Robert Tosti is an attorney specializing in IP law, including patents and trademarks, with Brown Rudnick. He has been closely following what's known as the "Bilski Patent Case" -- a case that could have serious repercussions for software developers. Robert recently took a few minutes to talk with Dr. Dobb's about the case.
Q: Robert, can you give us a snapshot of the background to the Bilski Patent Case?
A: Sure, two inventors -- Bernard Bilski and Rand Warsaw -- filed for a U.S. patent. The first claim of Bilski's patent application was described by the patent appeals court (the court just below the Supreme Court) as "[i]n essence...a method of hedging risk in the field of commodities trading." More particularly, Bilski's claim 1 recites, in part, "[a] method for managing the consumption risk costs of a commodity sold by a commodity provider at a fixed price". To be even more specific, the entirety of Bilski's first claim is as follows...
1. A method for managing the consumption risk costs of a commodity sold by a commodity provider at a fixed price comprising the steps of:
(a) initiating a series of transactions between said commodity provider and consumers of said commodity wherein said consumers purchase said commodity at a fixed rate based upon historical averages, said fixed rate corresponding to a risk position of said consumer;
(b) identifying market participants for said commodity having a counter-risk position to said consumers; and
(c) initiating a series of transactions between said commodity provider and said market participants at a second fixed rate such that said series of market participant transactions balances the risk position of said series of consumer transactions.
Both the U.S. Patent and Trademark Office (USPTO) and the patent appeals court (which officially is called the "Court of Appeals for the Federal Circuit") found that this claim of Bilski's patent application is, and all of the other 10 claims in Bilski's patent application as well are, "not directed to patent-eligible subject matter under 35 U.S.C. Section 101." This means that the claims were deemed not to recite subject matter that qualifies for patent protection. This doesn't mean necessarily that Bilski's claims do not recite a new and unobvious innovation -- the USPTO, the Federal Circuit, and the Supreme Court were not presented with the questions of whether Bilski's claims recite a new and unobvious method. They never got to the questions of novelty and nonobviousness. Instead, they were asked to rule on the threshold issue of whether Bilski's claims recite the type of subject matter for which a patent can even be granted. Both the USPTO and the Federal Circuit have ruled that Bilski's claims do not recite patent-eligible subject matter, and now the issue is in front of the Supreme Court.

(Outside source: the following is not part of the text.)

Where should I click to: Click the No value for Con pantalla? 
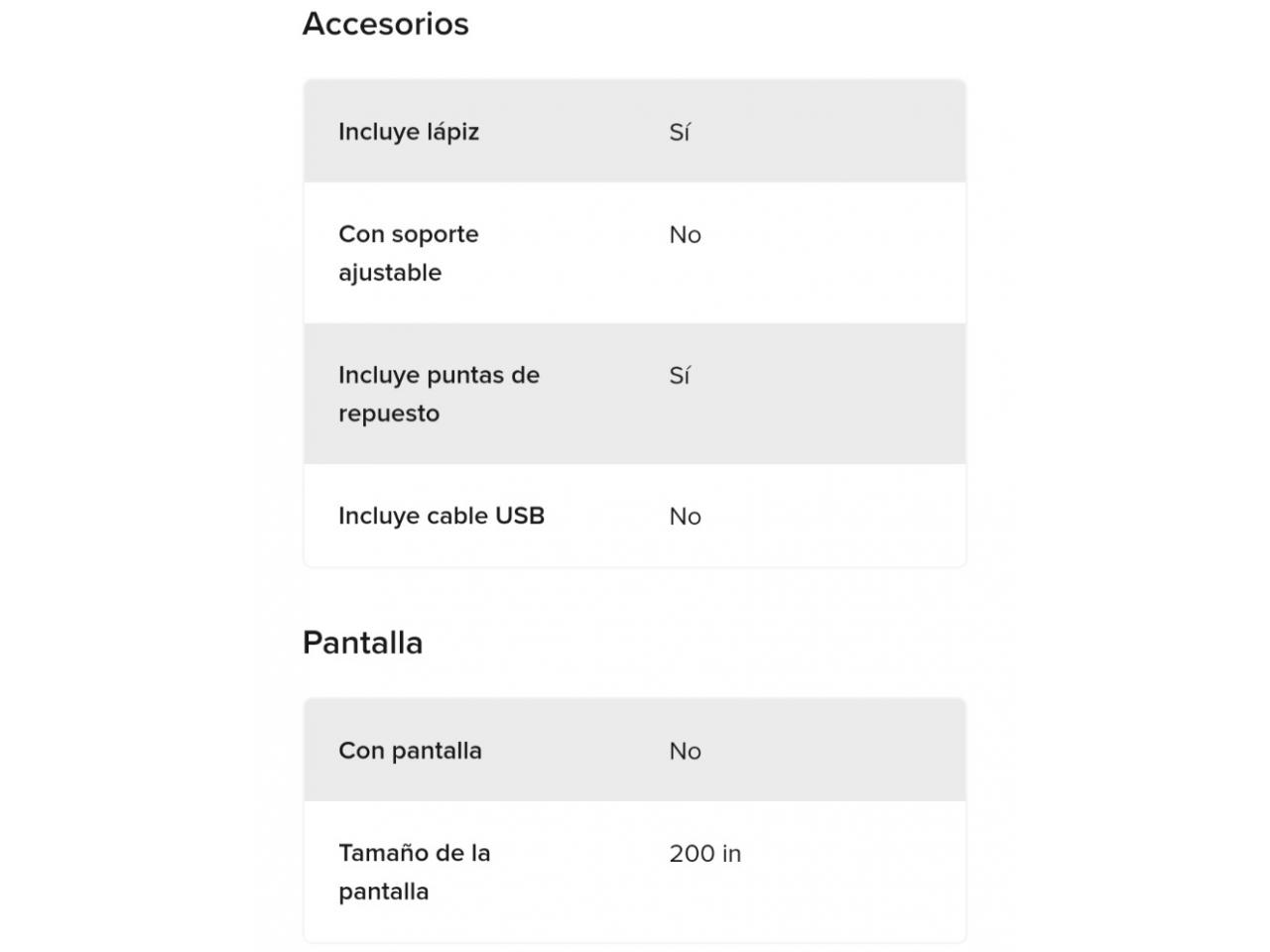coord(686,752)
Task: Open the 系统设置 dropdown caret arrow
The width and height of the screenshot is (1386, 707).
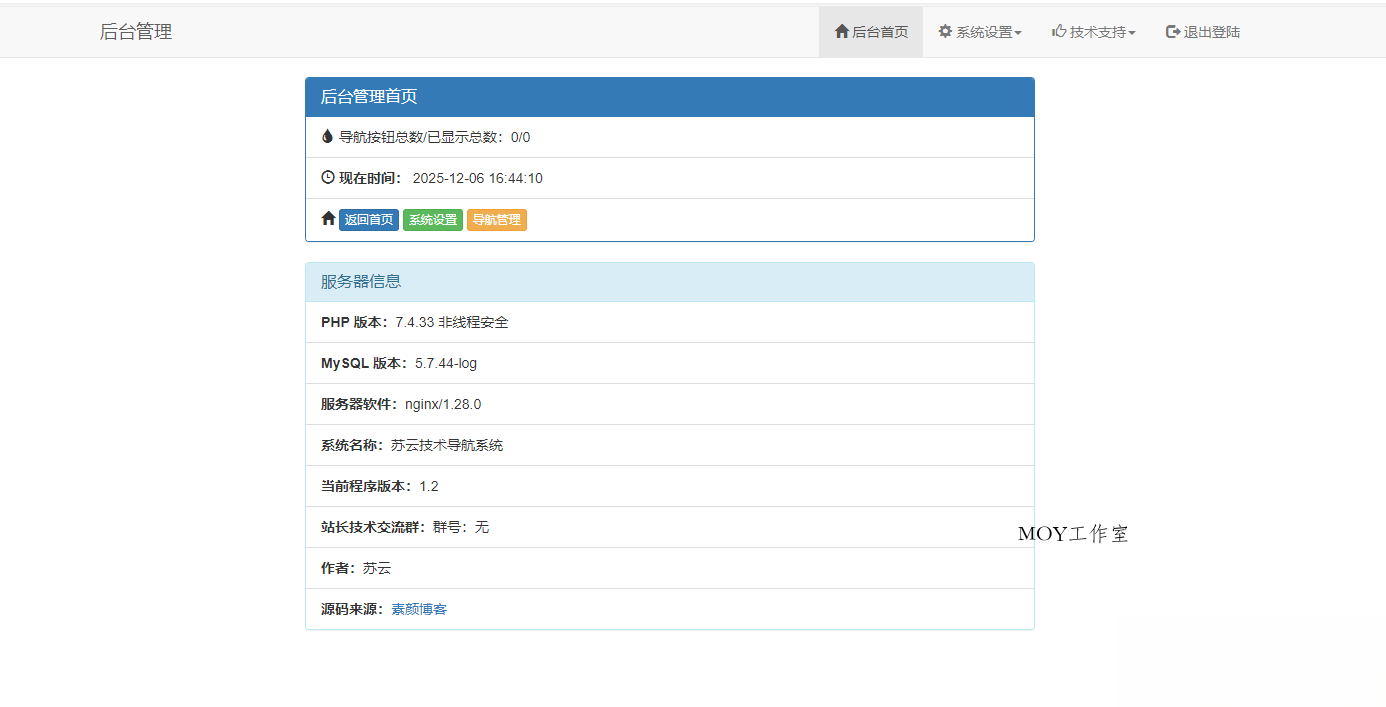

Q: So what is the "big" issue here?
A: The issue is whether patents should be allowed on methods that don't involve a machine (such as a computer or some other type of physical device or thing) or that don't involve a transformation of something into something else. Perhaps the bigger issues it indirectly raises are whether innovations implemented in software should be afforded any patent protection at all, and also whether medical diagnostic techniques should be afforded patent protection. These issues clearly are important to the software/computer industry and the life science industry.
Q: This involves software. How will it impact software developers?
A: Software developers and companies that want to protect important innovations may be unable to do so if software innovations as a class are excluded as patentable subject matter.
Q: What happens next, and when will it happen?
A: The Supreme Court's final decision in the Bilski case will be handed down by no later than June 2010. We probably won't have the SC's written decision in 2009. Look for it in the first half of 2010.